• **Problem statement**
The required result is an exact copy of the material from the line with "Select the 'Government Case Officers' badge" through its final line, both ends included.
[Material supplied — start]
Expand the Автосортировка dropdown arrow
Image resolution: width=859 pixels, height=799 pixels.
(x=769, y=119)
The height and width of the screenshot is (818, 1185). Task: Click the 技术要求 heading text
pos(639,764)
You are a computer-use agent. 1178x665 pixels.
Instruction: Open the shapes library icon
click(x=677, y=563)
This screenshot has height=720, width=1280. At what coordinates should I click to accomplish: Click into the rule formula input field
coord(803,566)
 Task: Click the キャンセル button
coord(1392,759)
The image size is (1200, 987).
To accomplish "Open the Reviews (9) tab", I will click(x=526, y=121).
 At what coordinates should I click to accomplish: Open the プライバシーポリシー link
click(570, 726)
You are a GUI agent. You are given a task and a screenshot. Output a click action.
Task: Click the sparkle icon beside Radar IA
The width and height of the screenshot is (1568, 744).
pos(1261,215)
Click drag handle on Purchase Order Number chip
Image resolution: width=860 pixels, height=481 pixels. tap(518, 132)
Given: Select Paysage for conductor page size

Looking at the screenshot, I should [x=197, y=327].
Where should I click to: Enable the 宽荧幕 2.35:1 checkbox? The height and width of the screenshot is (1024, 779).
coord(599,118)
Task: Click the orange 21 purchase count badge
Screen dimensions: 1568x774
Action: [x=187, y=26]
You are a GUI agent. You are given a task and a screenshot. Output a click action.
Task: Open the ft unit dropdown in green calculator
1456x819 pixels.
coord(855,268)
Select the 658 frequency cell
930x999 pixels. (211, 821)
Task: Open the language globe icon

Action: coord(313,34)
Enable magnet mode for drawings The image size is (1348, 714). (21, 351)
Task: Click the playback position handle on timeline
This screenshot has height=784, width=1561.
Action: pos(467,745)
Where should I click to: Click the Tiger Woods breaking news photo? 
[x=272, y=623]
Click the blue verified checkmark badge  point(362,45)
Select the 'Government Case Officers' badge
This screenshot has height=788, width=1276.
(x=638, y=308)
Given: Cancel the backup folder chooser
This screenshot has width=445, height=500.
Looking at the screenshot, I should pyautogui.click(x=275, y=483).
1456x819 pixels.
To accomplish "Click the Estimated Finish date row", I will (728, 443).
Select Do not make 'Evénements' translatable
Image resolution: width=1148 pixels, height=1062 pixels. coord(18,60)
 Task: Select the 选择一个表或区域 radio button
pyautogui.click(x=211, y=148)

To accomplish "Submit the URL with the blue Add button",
[Material supplied — finish]
• **Solution**
Select the 'Government Case Officers' badge
This screenshot has height=788, width=1276.
(x=638, y=308)
Given: Cancel the backup folder chooser
This screenshot has width=445, height=500.
Looking at the screenshot, I should pyautogui.click(x=275, y=483).
1456x819 pixels.
To accomplish "Click the Estimated Finish date row", I will (728, 443).
Select Do not make 'Evénements' translatable
Image resolution: width=1148 pixels, height=1062 pixels. coord(18,60)
 Task: Select the 选择一个表或区域 radio button
pyautogui.click(x=211, y=148)

To accomplish "Submit the URL with the blue Add button",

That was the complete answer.